La capital de Groenlandia, Nuuk, registró el pasado enero una temperatura media de 0,1 grados centígrados, la más alta en los últimos 150 años de mediciones, de acuerdo con datos del Instituto Meteorológico de Dinamarca (DMI).
La cifra supera en 1,4 grados el récord anterior, establecido en 1917, y se sitúa 7,8 grados por encima del promedio registrado en las últimas décadas para ese mismo mes. Además, durante enero la temperatura máxima alcanzó los 11,3 grados, un valor inusual para esta región ártica.
El fenómeno no se limitó a la capital. A lo largo de más de 2.000 kilómetros de la costa oeste de Groenlandia se reportaron temperaturas inusualmente elevadas. En Ilulissat, ubicada a más de 500 kilómetros al norte de Nuuk, la temperatura media fue de -1,6 grados, 1,3 grados por encima del récord anterior de 1929.
En un comunicado, el DMI explicó que si bien esporádicamente pueden registrarse entradas de aire cálido o episodios breves con temperaturas sobre cero, “variaciones tan notables durante tanto tiempo y en un área tan grande” resultan impactantes.
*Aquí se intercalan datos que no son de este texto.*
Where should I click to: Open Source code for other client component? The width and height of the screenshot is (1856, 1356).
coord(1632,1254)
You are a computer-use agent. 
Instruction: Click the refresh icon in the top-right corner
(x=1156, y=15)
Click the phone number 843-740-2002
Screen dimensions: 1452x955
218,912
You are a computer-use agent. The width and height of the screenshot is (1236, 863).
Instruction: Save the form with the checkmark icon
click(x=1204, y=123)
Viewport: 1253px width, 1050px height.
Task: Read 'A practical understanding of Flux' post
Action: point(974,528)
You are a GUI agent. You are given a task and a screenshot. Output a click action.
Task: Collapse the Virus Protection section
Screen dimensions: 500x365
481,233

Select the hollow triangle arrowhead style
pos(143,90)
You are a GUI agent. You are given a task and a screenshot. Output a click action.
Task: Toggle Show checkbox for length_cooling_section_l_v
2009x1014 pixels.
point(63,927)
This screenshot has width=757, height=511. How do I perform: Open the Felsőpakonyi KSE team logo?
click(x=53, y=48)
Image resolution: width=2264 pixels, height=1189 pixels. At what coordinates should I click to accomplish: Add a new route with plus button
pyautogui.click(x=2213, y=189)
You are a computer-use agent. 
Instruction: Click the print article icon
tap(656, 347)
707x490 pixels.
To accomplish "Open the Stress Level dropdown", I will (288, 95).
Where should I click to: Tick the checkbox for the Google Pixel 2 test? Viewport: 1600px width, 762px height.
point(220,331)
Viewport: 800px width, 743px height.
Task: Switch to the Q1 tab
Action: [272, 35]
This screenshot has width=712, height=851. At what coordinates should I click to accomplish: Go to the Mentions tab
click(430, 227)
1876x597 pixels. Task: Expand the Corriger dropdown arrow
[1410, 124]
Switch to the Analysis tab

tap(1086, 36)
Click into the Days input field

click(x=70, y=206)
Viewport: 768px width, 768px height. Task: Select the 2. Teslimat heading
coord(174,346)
El organismo subrayó que este comportamiento es “una clara indicación de que algo está cambiando”.
Los especialistas del instituto remarcaron que el calentamiento global está en pleno desarrollo y advirtieron que este contexto hará cada vez más frecuentes los récords de temperaturas altas, mientras que los registros de frío extremo tenderán a disminuir progresivamente.
Groenlandia, isla ártica de aproximadamente 2,2 millones de kilómetros cuadrados de los cuales cerca del 80 % permanece cubierto de hielo de forma permanente alberga a menos de 57.000 habitantes. El aumento sostenido de las temperaturas representa un desafío ambiental significativo para este territorio autónomo danés, particularmente por el impacto potencial en su capa de hielo y en los ecosistemas locales.